### [Task statement]
Pictures excluded, output the lines of the data below between the one holding "Click the orange plus icon beside Oracle" and the one holding "1020x611 pixels.", inclusive, exactly as they stand.
▼
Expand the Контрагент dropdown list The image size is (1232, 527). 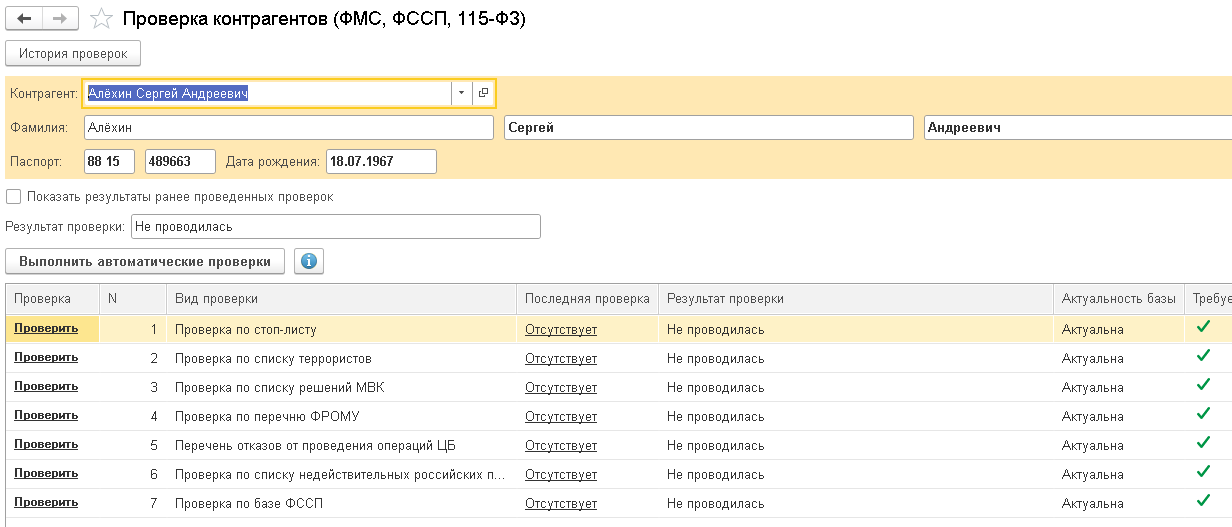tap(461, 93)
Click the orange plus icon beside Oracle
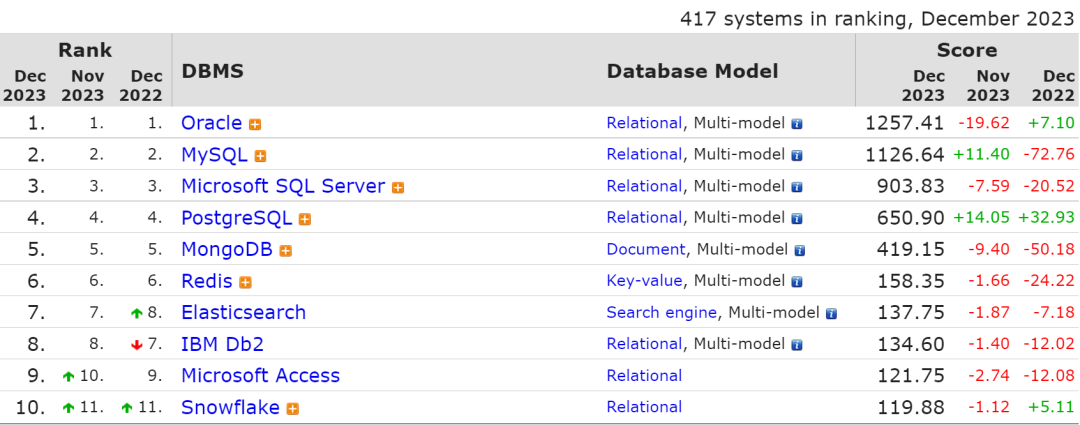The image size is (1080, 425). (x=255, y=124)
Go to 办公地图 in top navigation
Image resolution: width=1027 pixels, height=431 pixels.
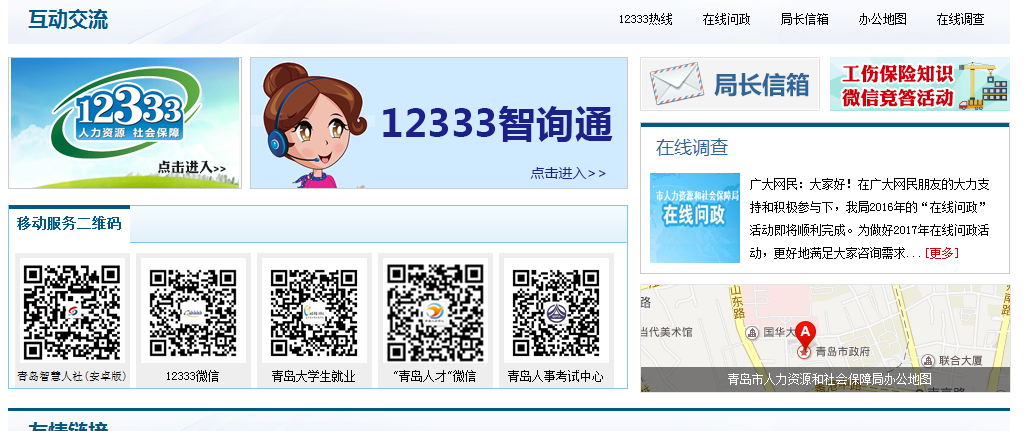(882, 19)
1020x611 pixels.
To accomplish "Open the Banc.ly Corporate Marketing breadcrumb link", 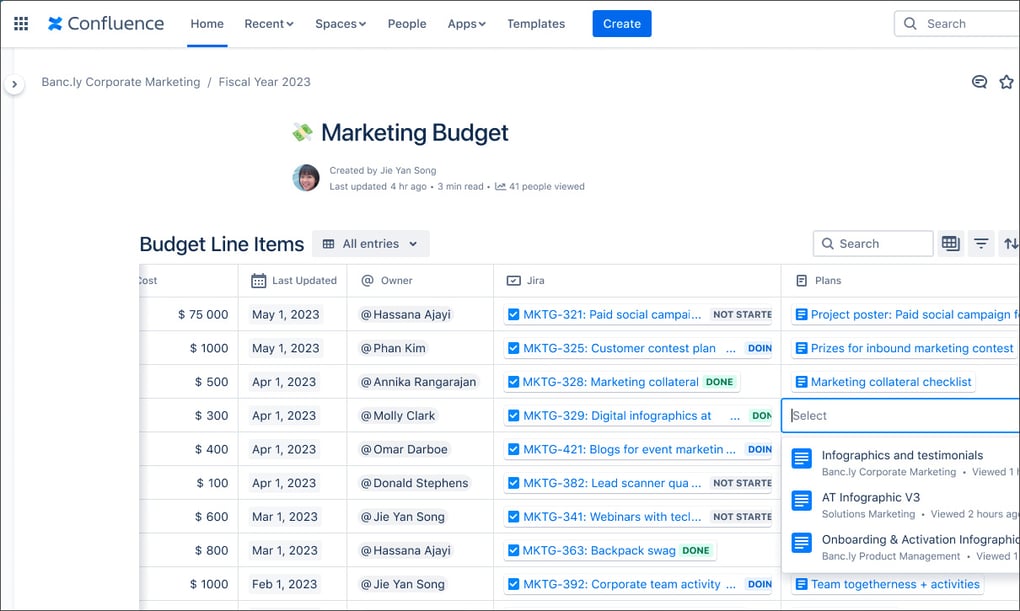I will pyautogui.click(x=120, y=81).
▲
### [Output below]
Click the orange plus icon beside Oracle
The image size is (1080, 425). (x=255, y=124)
Go to 办公地图 in top navigation
Image resolution: width=1027 pixels, height=431 pixels.
(882, 19)
1020x611 pixels.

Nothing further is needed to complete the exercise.